気持ちを切り替え、レイモンドの話に耳を傾ける。
「郊外学習でリナに何度か視線を逸らされ、リナが僕のアドバイスを不本意だと思っていることを確信した。これはやり方を変えた方がいいと思うようになった」
私が仔羊のクリーム煮を食べ始めると、レイモンドはフルーツナイフでリンゴの皮をむき始める。
手先は、ボトルシップを作るぐらいなのだ。器用だと思ったが、くるくるリンゴを回しながら、綺麗につながった状態で皮をむき、スライスしていく。
その様子に見惚れていると、仰天の一言がレイモンドからもたらされる。
「郊外学習で地下に落下した時。僕は記憶は失っていなかった。でもあの女と距離をとり、リナとの仲をリセットするために、記憶を失ったふりをすることにしたんだ。ごめんね、嘘をついて」
「そ、そうだったのね。驚いたわ。でも怒る気はしない。それに確かにその方法で、ソフィー嬢と距離をとることができたのだから」
「うん。でもそこであの女は焦ったようで、とんでもないことを言い出した」
「とんでもないこと……?」と言う私に、レイモンドは残っている仔羊のクリーム煮とブリオッシュを食べるよう勧めてくれる。つい、話に夢中になり、手が止まってしまうので、この声がけはありがたい。
私はパクパクと食べ進める。
「チャリティーバザーが終わって、売上金の確認を行うため、ティールームへ向かっただろう? リプリー子爵令嬢が席を外し、僕と二人きりになった時。あの女はこんな話を始めた」
レイモンドは綺麗にスライスしたリンゴを銀の皿に並べると、ナプキンで手を拭う。
「アルデバラン王家に伝わるこの話。リナも王太子妃教育で聞いたことがあるんじゃないかな。建国王と王妃の間には、美しい双子が誕生した。その双子は、王子と王女だった。国民は喜び、連日お祝いに駆けつけた。そこへ一人の魔女がやって来る。魔女は何百年と生きているが、建国王の前では美女に化けていた。だが建国王はその本来の姿を見抜き、警戒する」
私はレイモンドが用意してくれたリンゴを食べながら、話を聞く。
「魔女は美しいものを好む。美しい人間を宝石のように収集していた。そんな魔女が現れた理由。それはまだ赤ん坊の王子に目を付け、『将来、この子供をもらい受ける。
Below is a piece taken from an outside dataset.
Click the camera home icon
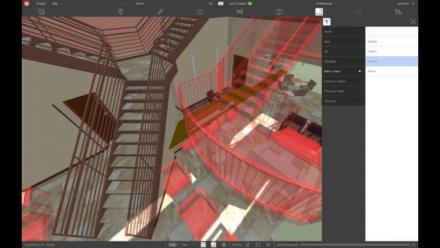This screenshot has height=248, width=440. coord(248,244)
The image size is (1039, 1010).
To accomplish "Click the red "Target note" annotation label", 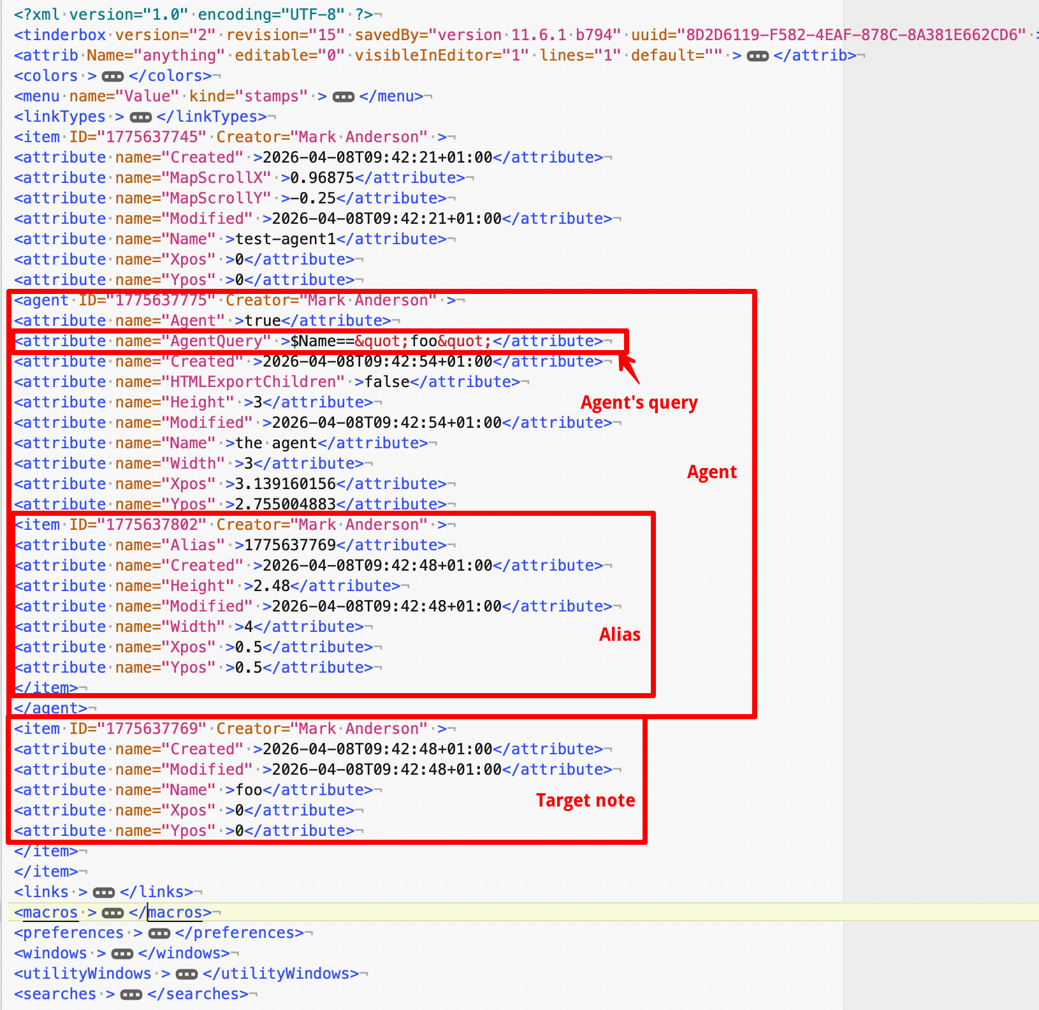I will pyautogui.click(x=585, y=800).

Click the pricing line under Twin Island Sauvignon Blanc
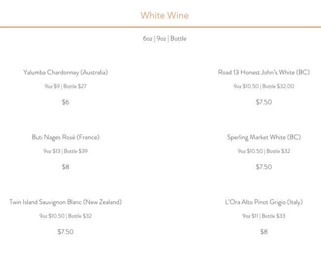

私の伴侶にする』と申し出るためだった。魔女が自身の伴侶にするとさらった人間は、山ほどいる。魔女は目を付けた人間を手に入れるまでは、強く執着した。だが手に入ると途端に飽きてしまう。それでいてその人間が元の場所に戻ることを許さない。魔女の住処では夜な夜な家へ戻りたいと泣く声が響き渡ると言われていた。そんな魔女に、大切な世継ぎを与えるわけにいかない。そこで建国王は魔女と戦い、彼女を封じた」
「大聖堂の地下にあるインフェルノ・ルビーのことね」
「その通り。やっぱりリナも王太子妃教育で聞いていたんだね。あのルビーには魔女が封じられていると、伝承されている。二度と蘇らないよう、建国以来ずっと、あの大聖堂で王族が祈りを捧げているんだ。そして主に見守ってもらっている。この話は王家に代々伝わる話で、公にはされていない。なぜならあのルビーに目を付け、悪さをしようとする者が現れると困るからだ」
レイモンドは呼び鈴を鳴らし、部屋に入って来たメイドに紅茶を用意するよう告げた。そしてメイドが部屋を出ると、話を再開する。
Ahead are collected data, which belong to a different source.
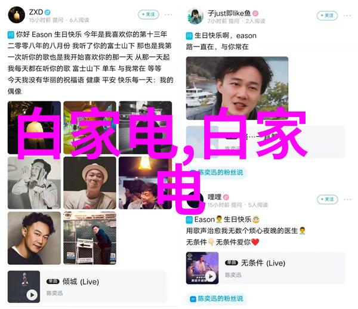
Task: View the black-and-white laughing photo
Action: tap(34, 183)
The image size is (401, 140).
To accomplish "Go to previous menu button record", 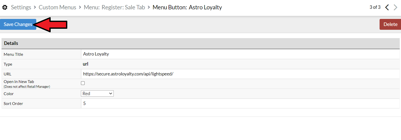I will pos(387,7).
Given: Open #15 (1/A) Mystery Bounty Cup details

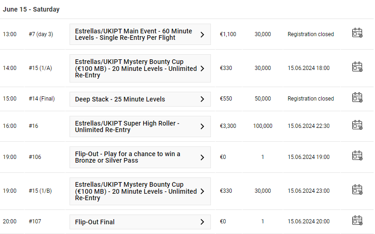Looking at the screenshot, I should [x=140, y=69].
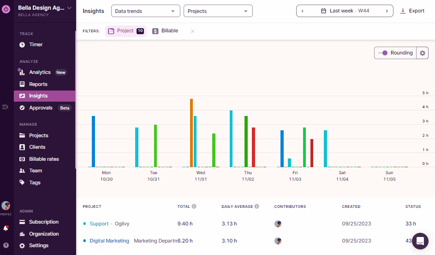
Task: Open the Projects dropdown
Action: point(218,11)
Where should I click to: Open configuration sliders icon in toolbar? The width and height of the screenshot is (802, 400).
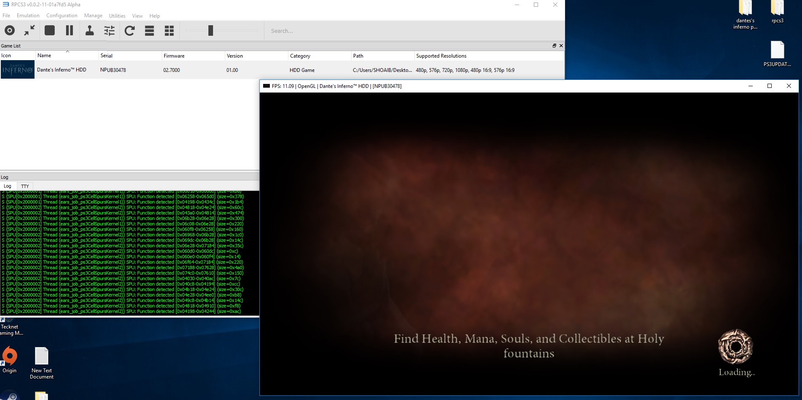click(109, 31)
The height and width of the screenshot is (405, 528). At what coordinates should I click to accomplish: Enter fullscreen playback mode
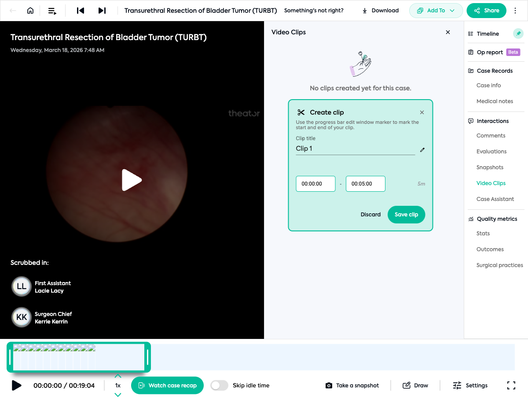pos(511,385)
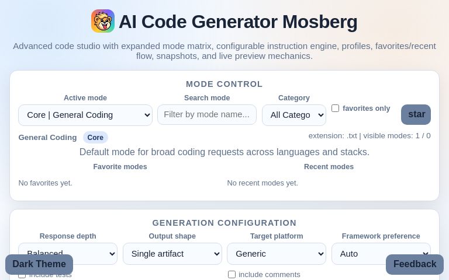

「王族しか知らないこの話を、なぜかあの女は知っていた。その上で『私はあのルビーに封じられていた魔女の末裔です。かつて王子を望んだのに、捧げなかった罪を忘れていません。せっかく魔女の末裔と王子が出会えたのです。私を選んでください、レイモンド王太子殿下。今度こそ、私のものになってください』と言い出したんだ」
この乙女ゲームの世界は、剣と魔法の世界ではない。それでも前世で、例えばベオウルフが怪物を倒し、ジークフリートは竜殺しの英雄として知られ、源頼光は鬼退治をしたと伝承されているように。この世界でも、伝説上の存在を倒した人物が存在していた。アルデバラン王国では、それが建国王であり、彼が封じたとされるのが、魔女だった。
魔女が実在したのかどうかは分からない。それはドラゴンが、妖精が、神が、悪魔が、実在するのかどうか……そんな議論にも広がる話。本当に実在していたかは分からないが、存在していたと伝承されているのは、前世と同様で、この世界にもある。そう、それこそが王家で伝承されている魔女の話。そしてその魔女がどこにどう封じられているかは、機密事項。
そんな機密事項をソフィーが知っているのだから、レイモンドは大いに困惑することになる。